(What is expected)
Every entry is to be restated exactly; pictures are not part of the copy.

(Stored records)

*****

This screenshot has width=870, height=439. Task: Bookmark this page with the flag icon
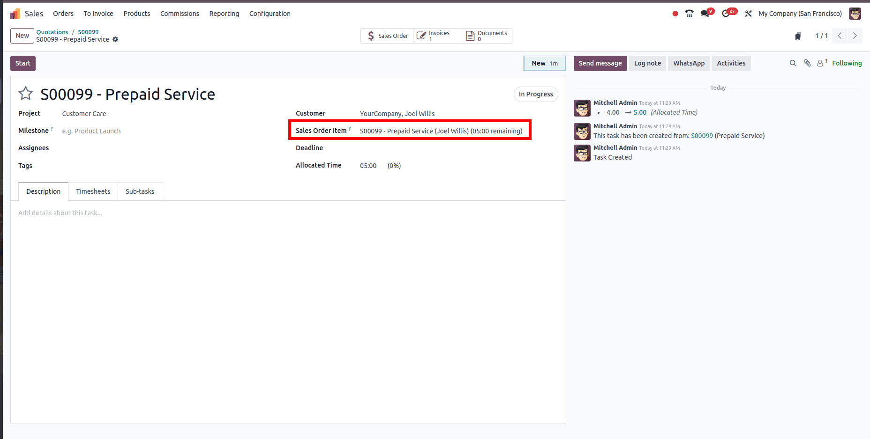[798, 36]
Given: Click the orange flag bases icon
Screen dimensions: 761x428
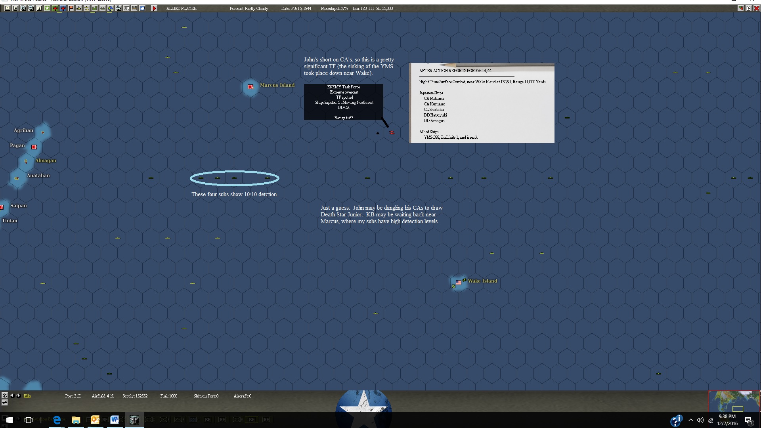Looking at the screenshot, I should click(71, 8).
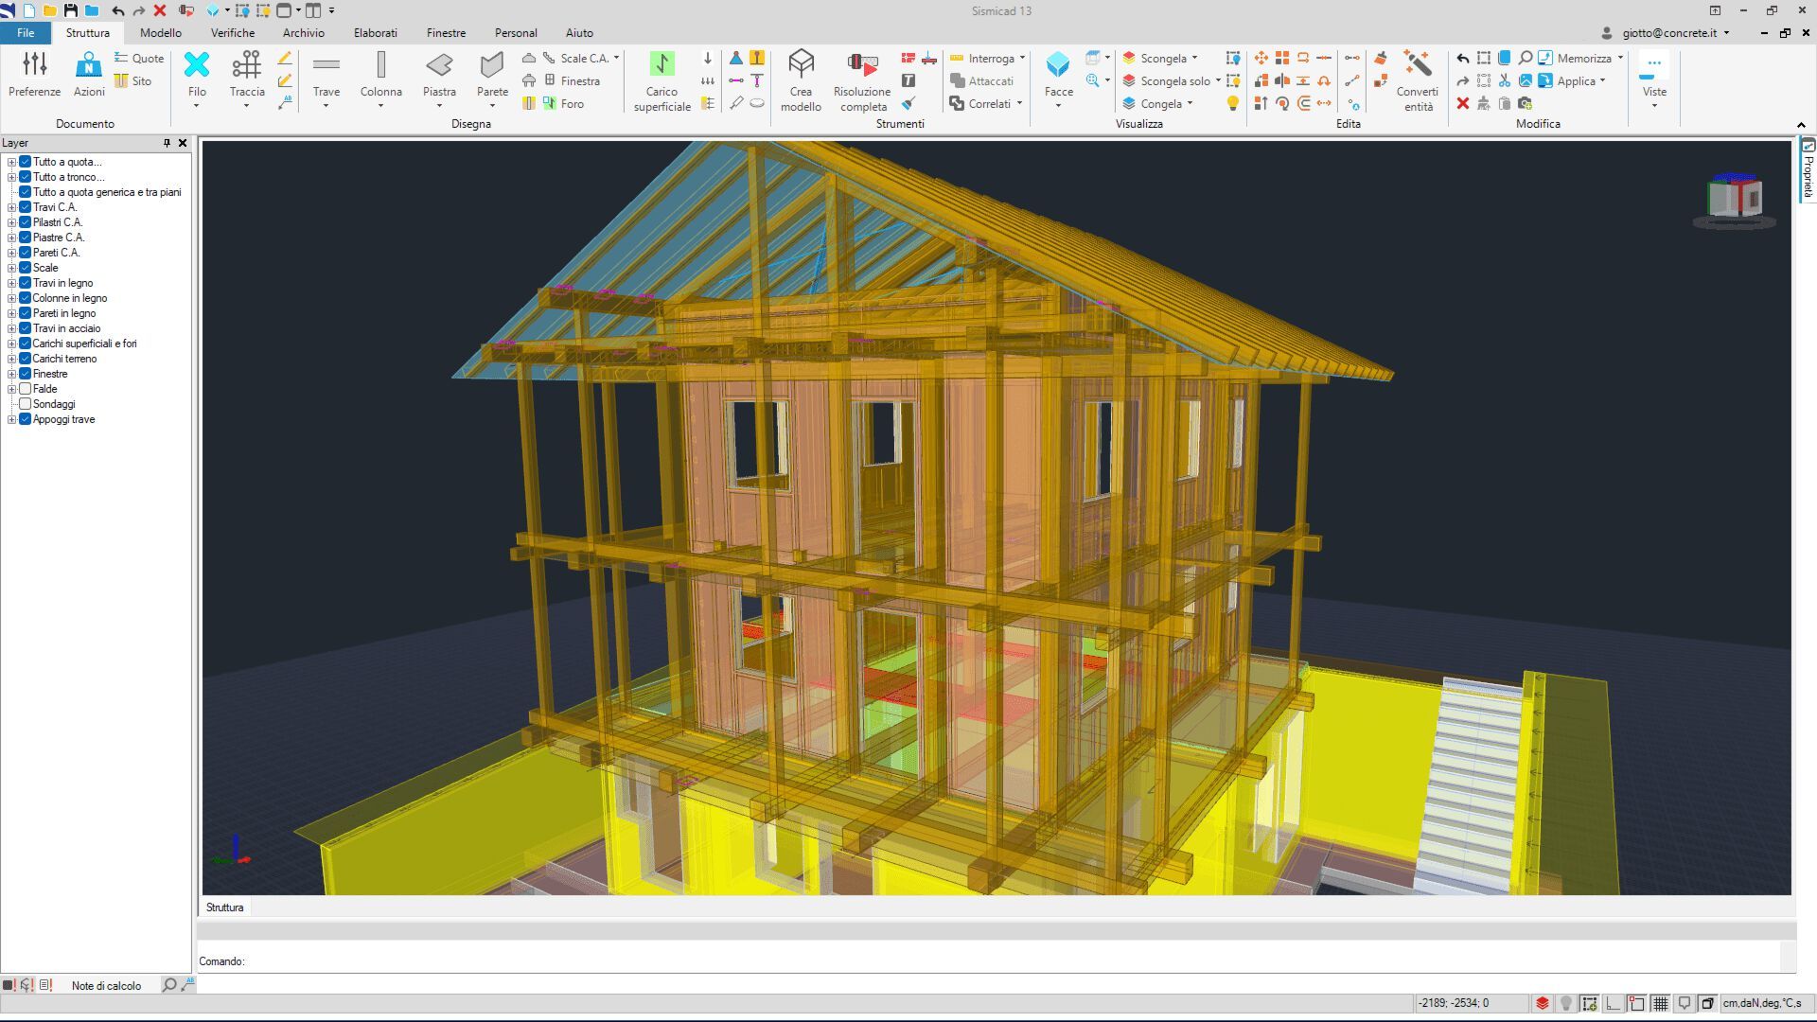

*****

(Written solution)
This screenshot has width=870, height=439. Task: Bookmark this page with the flag icon
[798, 36]
Given: Click the orange flag bases icon
Screen dimensions: 761x428
Looking at the screenshot, I should click(71, 8).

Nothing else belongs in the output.